Phloème est une manière de vivre, de penser et de transcrire le monde.

 

Pourquoi avez-vous décidé de fabriquer vos ouvrages dès la création de la maison d’édition ?

Je n’évoquerai pas ici la collection de livres d’artiste Aubade Ciel (née en 2016) dont chaque livre créé est une aventure à part entière, un objet d’art fabriqué dans une démarche unique et la collection Lumière écrite (née en 2019) que nous avons déléguée dès sa création à un imprimeur pour assurer la qualité esthétique de l’impression photographique.

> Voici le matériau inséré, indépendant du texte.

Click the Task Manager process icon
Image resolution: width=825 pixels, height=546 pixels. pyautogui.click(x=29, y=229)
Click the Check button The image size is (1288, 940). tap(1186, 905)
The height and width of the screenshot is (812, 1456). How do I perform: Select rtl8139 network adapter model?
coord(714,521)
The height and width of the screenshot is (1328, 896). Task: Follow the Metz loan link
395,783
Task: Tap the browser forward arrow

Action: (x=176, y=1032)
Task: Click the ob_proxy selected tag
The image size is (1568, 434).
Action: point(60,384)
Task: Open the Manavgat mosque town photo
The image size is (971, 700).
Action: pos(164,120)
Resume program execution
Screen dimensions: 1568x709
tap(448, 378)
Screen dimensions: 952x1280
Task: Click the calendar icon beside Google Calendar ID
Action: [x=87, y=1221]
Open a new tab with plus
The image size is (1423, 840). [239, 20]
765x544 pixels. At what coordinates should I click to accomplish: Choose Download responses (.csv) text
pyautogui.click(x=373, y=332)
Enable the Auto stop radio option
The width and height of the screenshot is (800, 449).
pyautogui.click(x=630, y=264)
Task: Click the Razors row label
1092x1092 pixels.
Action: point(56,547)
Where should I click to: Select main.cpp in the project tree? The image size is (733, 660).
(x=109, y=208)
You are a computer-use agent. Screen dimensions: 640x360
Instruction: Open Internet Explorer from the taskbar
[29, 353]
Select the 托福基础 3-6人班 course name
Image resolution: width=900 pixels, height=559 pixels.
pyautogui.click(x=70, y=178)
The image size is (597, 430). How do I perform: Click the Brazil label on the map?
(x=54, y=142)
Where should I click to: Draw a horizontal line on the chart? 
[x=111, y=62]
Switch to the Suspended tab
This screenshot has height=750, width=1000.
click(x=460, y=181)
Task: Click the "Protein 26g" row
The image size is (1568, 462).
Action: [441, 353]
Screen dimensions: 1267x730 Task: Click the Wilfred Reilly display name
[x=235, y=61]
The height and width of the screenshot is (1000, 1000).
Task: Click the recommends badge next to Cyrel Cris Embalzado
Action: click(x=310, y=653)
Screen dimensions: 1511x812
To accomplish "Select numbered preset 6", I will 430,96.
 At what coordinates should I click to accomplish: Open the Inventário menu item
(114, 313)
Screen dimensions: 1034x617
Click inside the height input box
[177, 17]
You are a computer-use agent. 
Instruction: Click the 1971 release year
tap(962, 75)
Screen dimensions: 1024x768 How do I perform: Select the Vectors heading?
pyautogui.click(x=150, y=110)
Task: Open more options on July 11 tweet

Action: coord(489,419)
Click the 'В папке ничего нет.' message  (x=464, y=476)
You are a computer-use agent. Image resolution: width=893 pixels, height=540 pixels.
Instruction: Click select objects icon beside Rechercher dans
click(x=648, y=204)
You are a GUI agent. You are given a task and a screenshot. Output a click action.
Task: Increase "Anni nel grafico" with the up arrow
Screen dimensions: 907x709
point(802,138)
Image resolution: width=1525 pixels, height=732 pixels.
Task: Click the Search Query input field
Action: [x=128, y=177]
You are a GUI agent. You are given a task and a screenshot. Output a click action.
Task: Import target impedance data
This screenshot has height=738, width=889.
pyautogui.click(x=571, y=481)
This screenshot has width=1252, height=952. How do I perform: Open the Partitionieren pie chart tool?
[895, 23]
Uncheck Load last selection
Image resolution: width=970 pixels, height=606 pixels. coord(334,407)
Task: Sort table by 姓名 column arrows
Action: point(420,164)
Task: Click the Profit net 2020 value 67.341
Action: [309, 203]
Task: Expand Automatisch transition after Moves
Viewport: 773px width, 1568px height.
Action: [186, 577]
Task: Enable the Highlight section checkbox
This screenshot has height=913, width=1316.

Le choix de la fabrication à la main a eu plusieurs raisons, la principale fut l’aspect financier, nous avons fait le pari de nous lancer dans cette aventure avec un faible capital de départ et le choix de ce type de fabrication permettait de maîtriser les coûts, d’investir à notre rythme et de créer un fond financier à la maison d’édition qui lui permettrait peu à peu de s’agrandir sereinement.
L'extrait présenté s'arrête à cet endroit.